Furthermore, the policy should emphasise that disciplinary action will follow social media misuse, clearly outlining what that disciplinary action might entail. This action should be implemented fairly and consistently in order to avoid employment claims.
What about reputational damage caused through social media misuse?
Twitter now heavily influences the way in which information is accessed and reported – within seconds, anyone can produce a fanciful ‘tweet’ which can be viewed by thousands of ‘followers’. This may even end up in mainstream news, regardless of the validity of the statement. This has led the Guardian to claim that ‘social networks are, first and foremost, a new outlet for the old human habit of amoral gossip’.
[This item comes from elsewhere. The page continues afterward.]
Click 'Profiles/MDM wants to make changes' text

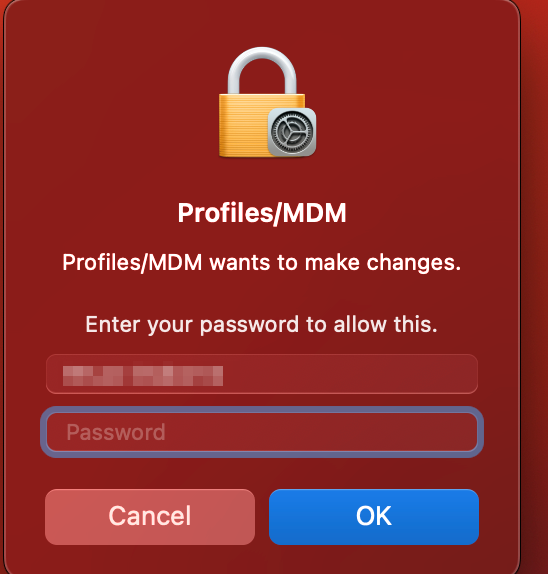pyautogui.click(x=262, y=263)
Many people still believe themselves anonymous when tweeting or posting under a pseudonym. However, this is not the case. If the issue is sufficiently serious, the target might apply for a Norwich Pharmacal order, requiring the Internet Service Provider (ISP) or web host to reveal the information it holds on the particular user in order to identify the perpetrator. Many people also seem to think that the normal rules on defamation do not apply on twitter; Lord McAlpine has amply demonstrated that this is not the case.
Alternatively, target might issue a notice to take down the content to the web host under the Electronic Commerce (EC Directive) Regulations 2002. Under these regulations, the ISP will be afforded protection against proceedings only so long as it acts ‘expeditiously to remove or disable access to the information’.
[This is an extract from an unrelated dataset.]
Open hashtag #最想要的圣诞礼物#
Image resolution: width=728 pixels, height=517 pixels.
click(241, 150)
In light of recent events, the Metropolitan Police is meeting interested parties in order to assess whether criminal prosecutions can be brought under the Malicious Communications Act. The invocation of the criminal law as a means of attempting to control the threat of dangerous and harmful internet communication must be weighed against basic civil liberties.
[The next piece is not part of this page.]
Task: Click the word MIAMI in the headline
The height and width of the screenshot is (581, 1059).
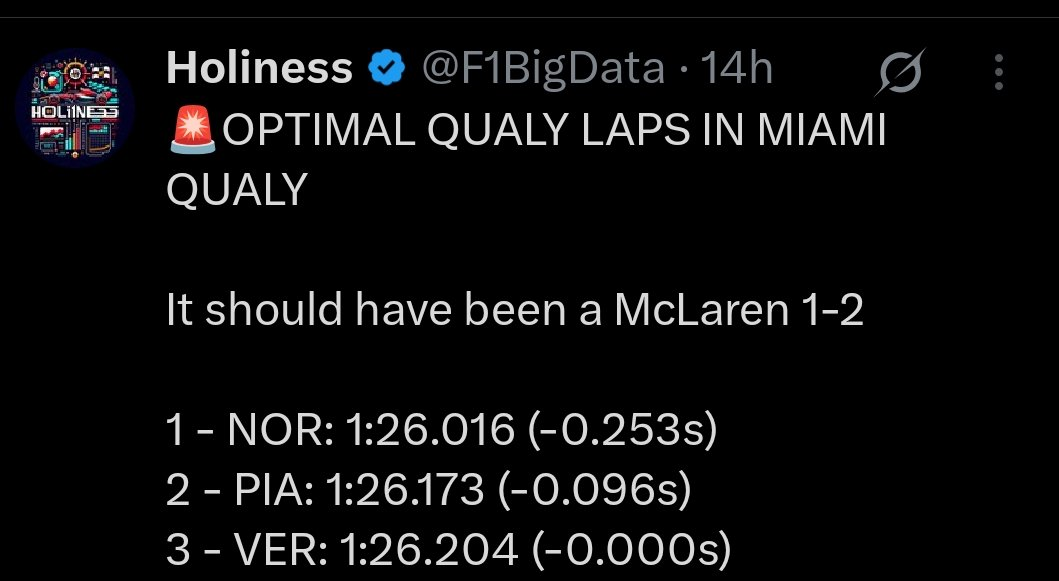Action: coord(824,134)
What about ownership of data collected through social media in the course of employment?
LinkedIn’s mission is ‘to connect the world’s professionals’ and is thus predominantly a business networking site. Its terms of use state that a user is ‘individually bound’ by a ‘legally binding agreement’, and that it owns the information it provides to LinkedIn. Consequently, an employer is not party to that agreement, and it seems that the employee is in control.
However, whilst a LinkedIn account is usually personal in the sense that it is in the name of the employee, it’s very likely that an employee will have populated its account with contacts made through the course of its employment and may even have used the facility that automatically scans its work address book in order to invite colleagues and clients to become contacts. Despite this, often employment contracts do not address the key issues.
In the case of Hays Specialist Recruitment Holdings Ltd & anor v. Ions & anor [2008] AII ER 216, the High Court considered that Hays had reasonable grounds to believe it might have a claim arising from the se of a LinkedIn account to “harvest” contact details of contacts acquired in the course of his employment Mr Ions was ordered to disclose give pre-action disclosure of all his LinkedIn business contacts, all emails sent to or received by his LinkedIn account from Hays’ computer network as well as other documents that showed any use by him of LinkedIn contacts and business obtained from them. Whilst this suggests that the LinkedIn connections belong to the employer upon termination of employment the decision needs to be treated with caution as it was only a preliminary one and the case did not go on to trial.
Employment contracts should include provisions regarding ownership of business contacts stored on social media sites both during and post-termination of employment and ownership of the social media accounts themselves.